* **EXERCISE**:
Return only the lines running from the first line of the listing through the one with "Task: Click the pencil", unchanged.

* **INPUT RECORDS**:
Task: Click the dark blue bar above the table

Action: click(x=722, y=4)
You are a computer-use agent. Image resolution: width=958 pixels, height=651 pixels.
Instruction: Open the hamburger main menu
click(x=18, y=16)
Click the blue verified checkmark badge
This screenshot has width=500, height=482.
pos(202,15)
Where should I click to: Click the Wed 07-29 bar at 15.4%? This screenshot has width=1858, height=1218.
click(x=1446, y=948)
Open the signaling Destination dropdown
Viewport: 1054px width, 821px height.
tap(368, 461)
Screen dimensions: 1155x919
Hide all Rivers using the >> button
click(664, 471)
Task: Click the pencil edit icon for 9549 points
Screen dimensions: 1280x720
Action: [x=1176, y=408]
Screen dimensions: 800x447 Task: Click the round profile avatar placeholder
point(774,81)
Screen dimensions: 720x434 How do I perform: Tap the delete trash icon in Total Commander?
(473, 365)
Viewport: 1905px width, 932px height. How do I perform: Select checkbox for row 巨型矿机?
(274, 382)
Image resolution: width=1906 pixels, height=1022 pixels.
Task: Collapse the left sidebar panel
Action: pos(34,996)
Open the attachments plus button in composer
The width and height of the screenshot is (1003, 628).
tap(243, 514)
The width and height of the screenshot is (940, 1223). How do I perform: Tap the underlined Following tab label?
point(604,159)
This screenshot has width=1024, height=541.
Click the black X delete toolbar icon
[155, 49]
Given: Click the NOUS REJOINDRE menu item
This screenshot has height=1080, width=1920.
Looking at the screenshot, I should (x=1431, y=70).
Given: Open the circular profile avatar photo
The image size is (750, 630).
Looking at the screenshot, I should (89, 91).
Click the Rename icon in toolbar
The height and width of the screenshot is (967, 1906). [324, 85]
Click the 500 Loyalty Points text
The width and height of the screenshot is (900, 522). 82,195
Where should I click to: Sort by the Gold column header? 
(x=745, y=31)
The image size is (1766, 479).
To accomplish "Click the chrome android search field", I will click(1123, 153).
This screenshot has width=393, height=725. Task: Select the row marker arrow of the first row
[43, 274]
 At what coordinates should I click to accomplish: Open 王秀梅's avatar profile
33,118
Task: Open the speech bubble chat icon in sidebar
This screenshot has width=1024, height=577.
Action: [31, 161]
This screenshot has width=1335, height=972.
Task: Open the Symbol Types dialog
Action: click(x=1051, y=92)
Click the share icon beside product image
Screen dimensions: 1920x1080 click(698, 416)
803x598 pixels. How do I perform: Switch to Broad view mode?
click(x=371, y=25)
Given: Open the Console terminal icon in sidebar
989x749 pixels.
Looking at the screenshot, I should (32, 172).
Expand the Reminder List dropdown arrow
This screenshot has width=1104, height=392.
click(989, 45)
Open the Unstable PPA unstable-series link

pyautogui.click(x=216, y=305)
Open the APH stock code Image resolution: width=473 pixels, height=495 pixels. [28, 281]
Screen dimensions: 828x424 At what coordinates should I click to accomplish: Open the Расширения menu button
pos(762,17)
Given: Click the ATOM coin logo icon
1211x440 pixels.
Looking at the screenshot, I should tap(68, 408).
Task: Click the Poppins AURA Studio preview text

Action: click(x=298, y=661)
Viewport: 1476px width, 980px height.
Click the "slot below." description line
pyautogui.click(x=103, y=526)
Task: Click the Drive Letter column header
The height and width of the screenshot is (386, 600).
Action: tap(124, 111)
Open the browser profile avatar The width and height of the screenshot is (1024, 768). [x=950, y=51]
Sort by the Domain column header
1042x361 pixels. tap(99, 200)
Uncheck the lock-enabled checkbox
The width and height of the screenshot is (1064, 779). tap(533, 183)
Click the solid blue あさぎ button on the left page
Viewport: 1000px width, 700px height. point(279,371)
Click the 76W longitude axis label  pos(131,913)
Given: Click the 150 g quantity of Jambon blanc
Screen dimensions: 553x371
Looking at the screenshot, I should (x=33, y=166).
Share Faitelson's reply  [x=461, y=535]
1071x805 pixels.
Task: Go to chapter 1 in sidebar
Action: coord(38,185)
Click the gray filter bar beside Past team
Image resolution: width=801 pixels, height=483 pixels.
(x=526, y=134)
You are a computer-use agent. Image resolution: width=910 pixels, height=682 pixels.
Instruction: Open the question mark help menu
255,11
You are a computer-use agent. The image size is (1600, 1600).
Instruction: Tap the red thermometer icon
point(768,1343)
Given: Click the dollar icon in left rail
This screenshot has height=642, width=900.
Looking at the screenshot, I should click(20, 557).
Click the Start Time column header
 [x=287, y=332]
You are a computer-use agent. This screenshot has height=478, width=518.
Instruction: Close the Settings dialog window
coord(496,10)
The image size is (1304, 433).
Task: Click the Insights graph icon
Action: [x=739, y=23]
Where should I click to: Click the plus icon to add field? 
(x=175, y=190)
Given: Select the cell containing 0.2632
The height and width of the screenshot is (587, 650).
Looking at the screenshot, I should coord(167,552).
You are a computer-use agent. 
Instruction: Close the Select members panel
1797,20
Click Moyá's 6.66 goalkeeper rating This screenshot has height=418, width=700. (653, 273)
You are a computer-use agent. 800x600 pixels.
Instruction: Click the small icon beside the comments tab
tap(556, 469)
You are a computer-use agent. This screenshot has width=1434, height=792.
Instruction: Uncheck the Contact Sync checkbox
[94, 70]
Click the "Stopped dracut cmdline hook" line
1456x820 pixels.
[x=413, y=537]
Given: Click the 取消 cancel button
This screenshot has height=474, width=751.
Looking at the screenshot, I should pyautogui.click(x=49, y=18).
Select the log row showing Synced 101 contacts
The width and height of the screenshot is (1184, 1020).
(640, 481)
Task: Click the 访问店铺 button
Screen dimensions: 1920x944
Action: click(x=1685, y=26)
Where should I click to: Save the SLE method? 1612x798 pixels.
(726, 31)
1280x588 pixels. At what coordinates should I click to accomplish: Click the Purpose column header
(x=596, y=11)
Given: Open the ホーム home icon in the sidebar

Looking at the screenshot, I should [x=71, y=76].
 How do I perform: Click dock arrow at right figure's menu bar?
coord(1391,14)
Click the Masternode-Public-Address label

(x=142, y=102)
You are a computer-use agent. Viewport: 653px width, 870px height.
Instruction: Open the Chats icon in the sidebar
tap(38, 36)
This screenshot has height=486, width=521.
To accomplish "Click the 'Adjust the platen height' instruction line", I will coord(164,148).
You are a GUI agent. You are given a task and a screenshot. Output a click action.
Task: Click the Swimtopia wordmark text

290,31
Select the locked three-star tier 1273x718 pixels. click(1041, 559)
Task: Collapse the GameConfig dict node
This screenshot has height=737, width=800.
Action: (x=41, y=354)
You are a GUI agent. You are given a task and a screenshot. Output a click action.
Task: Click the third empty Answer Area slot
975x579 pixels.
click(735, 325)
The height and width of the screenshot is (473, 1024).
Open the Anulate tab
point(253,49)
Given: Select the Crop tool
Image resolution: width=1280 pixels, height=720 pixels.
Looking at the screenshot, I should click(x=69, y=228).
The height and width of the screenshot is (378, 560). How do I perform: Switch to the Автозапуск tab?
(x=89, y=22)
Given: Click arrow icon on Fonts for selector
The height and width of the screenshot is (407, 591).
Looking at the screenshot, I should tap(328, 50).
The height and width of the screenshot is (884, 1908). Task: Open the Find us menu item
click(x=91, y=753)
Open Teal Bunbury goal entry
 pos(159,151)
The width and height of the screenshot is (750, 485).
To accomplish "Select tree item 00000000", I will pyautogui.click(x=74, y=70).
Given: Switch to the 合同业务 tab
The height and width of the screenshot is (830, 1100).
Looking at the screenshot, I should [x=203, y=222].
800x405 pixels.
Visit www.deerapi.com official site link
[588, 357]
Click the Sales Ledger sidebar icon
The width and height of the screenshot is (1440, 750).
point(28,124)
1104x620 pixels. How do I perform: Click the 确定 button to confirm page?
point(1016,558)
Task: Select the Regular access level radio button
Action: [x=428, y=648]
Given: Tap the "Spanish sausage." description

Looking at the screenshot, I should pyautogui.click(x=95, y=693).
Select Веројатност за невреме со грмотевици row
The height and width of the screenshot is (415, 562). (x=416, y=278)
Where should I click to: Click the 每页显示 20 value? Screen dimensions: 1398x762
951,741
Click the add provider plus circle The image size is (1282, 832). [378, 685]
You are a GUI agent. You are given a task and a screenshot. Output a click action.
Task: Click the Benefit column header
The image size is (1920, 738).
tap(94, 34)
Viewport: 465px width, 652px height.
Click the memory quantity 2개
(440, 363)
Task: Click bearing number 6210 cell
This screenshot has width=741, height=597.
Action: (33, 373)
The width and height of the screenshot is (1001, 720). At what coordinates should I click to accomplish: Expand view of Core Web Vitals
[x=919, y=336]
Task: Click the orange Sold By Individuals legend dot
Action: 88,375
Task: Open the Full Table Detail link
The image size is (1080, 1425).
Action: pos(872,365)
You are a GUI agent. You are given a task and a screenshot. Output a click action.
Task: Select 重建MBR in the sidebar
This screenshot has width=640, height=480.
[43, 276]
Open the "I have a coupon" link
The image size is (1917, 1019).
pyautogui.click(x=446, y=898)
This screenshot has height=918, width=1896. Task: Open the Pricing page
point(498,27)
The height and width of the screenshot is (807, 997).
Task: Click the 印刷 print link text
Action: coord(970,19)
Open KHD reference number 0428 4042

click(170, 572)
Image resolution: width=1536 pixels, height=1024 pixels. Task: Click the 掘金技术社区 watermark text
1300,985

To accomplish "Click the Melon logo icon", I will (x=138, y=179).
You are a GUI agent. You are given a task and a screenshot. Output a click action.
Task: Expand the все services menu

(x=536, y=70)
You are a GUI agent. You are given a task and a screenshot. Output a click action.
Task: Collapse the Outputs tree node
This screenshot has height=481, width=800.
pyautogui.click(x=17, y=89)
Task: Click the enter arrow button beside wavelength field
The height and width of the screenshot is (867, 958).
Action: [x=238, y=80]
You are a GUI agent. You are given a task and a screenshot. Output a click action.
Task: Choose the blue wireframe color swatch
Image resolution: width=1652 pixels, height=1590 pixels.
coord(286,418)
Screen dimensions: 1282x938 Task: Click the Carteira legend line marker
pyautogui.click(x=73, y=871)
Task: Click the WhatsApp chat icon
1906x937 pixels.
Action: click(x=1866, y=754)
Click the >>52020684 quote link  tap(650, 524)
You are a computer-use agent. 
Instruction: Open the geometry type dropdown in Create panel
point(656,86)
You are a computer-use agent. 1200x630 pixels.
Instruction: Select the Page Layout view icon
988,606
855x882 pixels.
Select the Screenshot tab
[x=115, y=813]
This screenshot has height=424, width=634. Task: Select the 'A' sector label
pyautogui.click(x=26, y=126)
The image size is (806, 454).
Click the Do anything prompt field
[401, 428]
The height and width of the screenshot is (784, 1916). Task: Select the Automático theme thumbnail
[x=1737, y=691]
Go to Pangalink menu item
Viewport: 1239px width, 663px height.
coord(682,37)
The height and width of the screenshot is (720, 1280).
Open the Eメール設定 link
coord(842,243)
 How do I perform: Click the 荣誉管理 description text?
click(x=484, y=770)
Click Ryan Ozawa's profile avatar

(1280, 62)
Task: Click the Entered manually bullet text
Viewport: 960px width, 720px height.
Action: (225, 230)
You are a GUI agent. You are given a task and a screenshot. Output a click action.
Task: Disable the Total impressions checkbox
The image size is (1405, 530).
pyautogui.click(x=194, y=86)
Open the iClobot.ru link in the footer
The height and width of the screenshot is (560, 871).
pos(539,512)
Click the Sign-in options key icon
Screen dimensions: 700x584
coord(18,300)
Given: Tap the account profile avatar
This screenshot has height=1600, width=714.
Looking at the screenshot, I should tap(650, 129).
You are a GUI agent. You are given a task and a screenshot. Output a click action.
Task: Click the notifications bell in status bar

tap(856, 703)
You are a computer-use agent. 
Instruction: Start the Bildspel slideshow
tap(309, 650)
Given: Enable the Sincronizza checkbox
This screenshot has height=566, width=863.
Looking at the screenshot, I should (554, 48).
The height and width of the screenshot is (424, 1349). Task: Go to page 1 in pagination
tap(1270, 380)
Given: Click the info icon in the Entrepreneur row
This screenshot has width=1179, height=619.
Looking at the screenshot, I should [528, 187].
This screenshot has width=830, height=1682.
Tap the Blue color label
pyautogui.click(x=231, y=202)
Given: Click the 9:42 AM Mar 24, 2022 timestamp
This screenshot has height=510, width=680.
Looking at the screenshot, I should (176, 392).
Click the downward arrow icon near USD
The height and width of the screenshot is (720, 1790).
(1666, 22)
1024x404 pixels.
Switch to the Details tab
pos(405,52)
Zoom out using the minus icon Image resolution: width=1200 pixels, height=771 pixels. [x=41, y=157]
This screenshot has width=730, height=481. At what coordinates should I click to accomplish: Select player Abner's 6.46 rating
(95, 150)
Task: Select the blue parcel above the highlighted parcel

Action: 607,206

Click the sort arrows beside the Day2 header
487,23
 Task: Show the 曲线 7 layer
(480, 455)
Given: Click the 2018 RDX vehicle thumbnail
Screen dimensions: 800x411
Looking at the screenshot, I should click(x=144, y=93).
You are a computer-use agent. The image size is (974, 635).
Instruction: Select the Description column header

* **ANSWER**:
Task: Click the dark blue bar above the table

Action: click(x=722, y=4)
You are a computer-use agent. Image resolution: width=958 pixels, height=651 pixels.
Instruction: Open the hamburger main menu
click(x=18, y=16)
Click the blue verified checkmark badge
This screenshot has width=500, height=482.
pos(202,15)
Where should I click to: Click the Wed 07-29 bar at 15.4%? This screenshot has width=1858, height=1218.
click(x=1446, y=948)
Open the signaling Destination dropdown
Viewport: 1054px width, 821px height.
tap(368, 461)
Screen dimensions: 1155x919
Hide all Rivers using the >> button
click(664, 471)
Task: Click the pencil edit icon for 9549 points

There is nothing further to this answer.